Political satire in the Commons captures the cut and thrust of political scheming but in approximate, over-familiar ways. Parliamentarians are referred to by the name of their Oxford college, Angad’s communication’s adviser (Helena Wilson) is amusing but derivative, while the bullying whip, Ralph (Humphrey Ker), seems to be doing an impression of Peter Capaldi in The Thick of It. It is funnier in the gurdwara where a funeral becomes a political opportunity.

But the biggest hole is that none of it resembles the politics of today. Angad’s race is vaguely referenced but there is no mention of the big issues of our day, including immigration and the connection between race and Britishness, with all the undertones that brings. So it becomes hard to suspend disbelief as Angad rises and rises to power.

His final speech is rousing and magnificently delivered. It interrogates whether we hold the self-serving politician of colour to different, better, values. Do we need Angad to hide his ambition in order to be acceptable? This question is lost in the tangle of other themes while some characters seem under-conceived, especially Angad’s wife (Dinita Gohil) – the play ducks out from showing us what makes her tick.

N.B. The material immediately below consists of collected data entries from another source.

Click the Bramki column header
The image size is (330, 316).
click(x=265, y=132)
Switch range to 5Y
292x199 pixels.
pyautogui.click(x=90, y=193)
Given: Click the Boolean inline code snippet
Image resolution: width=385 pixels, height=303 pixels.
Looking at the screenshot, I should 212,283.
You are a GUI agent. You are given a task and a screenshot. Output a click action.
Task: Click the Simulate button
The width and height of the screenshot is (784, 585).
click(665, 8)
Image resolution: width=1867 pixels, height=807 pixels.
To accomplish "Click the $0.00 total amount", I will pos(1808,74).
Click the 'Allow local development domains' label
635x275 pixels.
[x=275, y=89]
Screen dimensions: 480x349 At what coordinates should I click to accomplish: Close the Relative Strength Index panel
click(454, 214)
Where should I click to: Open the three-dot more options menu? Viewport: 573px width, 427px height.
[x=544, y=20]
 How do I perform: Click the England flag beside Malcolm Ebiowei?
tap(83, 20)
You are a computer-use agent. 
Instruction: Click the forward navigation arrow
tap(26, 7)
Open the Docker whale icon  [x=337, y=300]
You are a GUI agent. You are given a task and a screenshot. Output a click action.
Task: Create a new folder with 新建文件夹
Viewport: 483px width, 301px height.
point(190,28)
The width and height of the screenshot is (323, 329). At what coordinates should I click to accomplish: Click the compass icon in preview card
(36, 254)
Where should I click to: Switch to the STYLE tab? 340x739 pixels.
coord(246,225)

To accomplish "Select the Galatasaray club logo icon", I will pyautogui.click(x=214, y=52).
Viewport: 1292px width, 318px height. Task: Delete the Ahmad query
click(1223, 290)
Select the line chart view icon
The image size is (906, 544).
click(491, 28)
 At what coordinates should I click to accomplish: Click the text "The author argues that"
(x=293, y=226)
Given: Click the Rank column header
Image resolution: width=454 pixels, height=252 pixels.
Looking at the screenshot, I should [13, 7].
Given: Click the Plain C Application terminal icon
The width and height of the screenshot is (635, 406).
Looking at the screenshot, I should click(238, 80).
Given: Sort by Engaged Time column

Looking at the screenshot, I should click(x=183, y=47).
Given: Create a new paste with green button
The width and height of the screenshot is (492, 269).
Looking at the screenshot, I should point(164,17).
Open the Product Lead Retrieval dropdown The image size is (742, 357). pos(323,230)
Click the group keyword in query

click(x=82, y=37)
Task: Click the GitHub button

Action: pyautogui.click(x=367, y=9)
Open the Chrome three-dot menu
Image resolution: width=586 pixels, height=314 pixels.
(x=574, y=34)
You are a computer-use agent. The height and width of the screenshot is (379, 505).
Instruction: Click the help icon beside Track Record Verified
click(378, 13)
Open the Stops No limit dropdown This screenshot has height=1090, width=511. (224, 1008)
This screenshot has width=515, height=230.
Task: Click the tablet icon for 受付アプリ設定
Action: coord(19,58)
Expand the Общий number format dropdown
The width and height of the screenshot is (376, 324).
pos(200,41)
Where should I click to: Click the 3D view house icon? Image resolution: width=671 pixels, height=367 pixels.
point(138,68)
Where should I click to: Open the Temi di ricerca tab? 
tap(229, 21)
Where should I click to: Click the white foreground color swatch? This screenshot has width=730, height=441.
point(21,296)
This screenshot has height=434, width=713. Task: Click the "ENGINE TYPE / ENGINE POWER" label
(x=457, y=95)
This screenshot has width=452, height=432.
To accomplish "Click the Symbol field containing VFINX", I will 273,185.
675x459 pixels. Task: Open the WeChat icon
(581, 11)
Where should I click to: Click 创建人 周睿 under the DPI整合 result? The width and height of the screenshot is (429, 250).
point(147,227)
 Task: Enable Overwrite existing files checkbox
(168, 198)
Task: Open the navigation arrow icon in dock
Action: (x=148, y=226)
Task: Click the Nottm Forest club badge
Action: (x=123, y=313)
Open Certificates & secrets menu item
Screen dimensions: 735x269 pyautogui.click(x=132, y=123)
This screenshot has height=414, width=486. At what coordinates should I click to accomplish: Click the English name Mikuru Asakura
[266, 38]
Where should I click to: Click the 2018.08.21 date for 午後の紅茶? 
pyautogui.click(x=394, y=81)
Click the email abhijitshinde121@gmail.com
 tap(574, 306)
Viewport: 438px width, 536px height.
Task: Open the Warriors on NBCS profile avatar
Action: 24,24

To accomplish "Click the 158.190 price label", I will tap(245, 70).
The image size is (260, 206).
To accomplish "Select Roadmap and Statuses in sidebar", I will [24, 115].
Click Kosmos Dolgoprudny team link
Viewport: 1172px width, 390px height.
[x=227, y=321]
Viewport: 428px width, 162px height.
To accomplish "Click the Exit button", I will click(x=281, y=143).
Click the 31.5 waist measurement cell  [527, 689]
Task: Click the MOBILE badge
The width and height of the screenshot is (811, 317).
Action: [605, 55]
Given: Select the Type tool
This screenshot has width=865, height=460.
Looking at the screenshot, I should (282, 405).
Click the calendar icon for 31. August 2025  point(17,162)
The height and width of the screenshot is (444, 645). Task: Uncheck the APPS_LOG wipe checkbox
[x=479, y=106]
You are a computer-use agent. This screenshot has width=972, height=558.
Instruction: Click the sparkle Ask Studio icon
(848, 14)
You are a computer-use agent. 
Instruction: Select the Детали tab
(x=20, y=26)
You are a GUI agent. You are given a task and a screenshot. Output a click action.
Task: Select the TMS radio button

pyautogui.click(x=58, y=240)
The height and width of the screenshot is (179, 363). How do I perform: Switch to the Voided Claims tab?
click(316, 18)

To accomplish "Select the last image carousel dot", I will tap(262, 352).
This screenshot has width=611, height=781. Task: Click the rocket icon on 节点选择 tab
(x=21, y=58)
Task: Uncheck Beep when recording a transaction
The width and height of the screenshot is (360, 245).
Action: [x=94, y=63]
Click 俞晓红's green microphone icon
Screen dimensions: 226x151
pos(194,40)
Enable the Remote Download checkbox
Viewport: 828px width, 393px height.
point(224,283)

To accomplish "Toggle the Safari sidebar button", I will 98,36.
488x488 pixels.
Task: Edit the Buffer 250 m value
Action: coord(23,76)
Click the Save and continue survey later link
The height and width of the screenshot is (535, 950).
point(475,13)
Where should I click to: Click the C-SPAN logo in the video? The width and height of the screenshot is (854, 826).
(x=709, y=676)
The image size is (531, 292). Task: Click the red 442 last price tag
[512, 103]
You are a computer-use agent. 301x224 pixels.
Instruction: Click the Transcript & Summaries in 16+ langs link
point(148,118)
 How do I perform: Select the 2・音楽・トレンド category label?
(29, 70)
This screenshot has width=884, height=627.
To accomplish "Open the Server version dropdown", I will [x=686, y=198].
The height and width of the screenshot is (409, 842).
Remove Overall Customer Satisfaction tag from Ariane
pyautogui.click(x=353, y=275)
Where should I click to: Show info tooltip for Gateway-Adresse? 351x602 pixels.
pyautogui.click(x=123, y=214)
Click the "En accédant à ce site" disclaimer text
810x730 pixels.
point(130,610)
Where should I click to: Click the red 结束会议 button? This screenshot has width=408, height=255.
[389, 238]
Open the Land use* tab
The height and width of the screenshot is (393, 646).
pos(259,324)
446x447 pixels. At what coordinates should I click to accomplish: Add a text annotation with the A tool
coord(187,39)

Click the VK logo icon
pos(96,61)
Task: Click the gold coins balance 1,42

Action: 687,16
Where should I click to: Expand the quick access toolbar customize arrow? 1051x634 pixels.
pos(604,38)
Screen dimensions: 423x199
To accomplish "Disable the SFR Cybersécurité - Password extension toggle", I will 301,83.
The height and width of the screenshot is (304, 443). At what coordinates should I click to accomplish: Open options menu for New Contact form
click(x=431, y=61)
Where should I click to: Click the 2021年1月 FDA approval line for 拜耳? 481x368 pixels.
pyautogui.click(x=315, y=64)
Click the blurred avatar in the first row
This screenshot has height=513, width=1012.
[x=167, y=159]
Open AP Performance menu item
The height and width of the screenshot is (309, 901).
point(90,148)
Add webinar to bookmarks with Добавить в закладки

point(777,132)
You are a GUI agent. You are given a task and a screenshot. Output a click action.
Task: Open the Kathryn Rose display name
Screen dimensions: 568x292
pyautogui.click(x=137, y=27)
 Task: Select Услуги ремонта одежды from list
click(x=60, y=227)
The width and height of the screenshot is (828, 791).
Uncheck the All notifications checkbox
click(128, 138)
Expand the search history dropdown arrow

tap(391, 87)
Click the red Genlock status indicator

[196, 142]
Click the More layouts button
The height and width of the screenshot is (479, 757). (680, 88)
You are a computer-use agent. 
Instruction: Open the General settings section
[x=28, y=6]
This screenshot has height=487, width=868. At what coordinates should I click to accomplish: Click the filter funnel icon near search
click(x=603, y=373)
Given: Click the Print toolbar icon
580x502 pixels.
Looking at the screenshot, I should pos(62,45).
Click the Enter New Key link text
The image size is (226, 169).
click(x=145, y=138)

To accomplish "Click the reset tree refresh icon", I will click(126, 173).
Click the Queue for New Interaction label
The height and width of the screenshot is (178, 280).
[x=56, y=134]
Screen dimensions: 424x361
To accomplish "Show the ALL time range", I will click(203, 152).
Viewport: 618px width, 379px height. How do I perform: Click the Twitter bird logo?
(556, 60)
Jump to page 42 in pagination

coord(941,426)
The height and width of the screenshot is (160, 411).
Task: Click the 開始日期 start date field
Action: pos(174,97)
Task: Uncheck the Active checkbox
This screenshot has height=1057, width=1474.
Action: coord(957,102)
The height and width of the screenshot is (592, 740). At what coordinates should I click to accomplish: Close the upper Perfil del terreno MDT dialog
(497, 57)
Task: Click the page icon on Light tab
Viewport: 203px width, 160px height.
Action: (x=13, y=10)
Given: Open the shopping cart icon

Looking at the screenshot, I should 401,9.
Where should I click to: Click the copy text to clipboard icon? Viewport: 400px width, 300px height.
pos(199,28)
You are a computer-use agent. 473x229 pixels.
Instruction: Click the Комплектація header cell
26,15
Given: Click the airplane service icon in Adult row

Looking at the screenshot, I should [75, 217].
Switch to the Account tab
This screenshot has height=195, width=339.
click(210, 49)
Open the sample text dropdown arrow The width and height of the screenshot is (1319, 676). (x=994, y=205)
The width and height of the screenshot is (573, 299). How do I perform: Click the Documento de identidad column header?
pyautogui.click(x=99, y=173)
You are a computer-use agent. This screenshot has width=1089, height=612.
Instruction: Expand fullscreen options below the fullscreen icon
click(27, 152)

The scandal on which the political plotline pivots is naive too. There is an equivalence set up between the rule of primogeniture in hereditary peerages and biases against women in Punjabi culture in order to show the double-standards employed against Angad. But the fact that the party gets in a spin over his refusal to overturn his father’s will rings a false note.

Still, it is a sensational debut, and if the best kind of failure is one that bears too much ambition, there is an admirable kind of over-reaching here, and a great playwright in the making.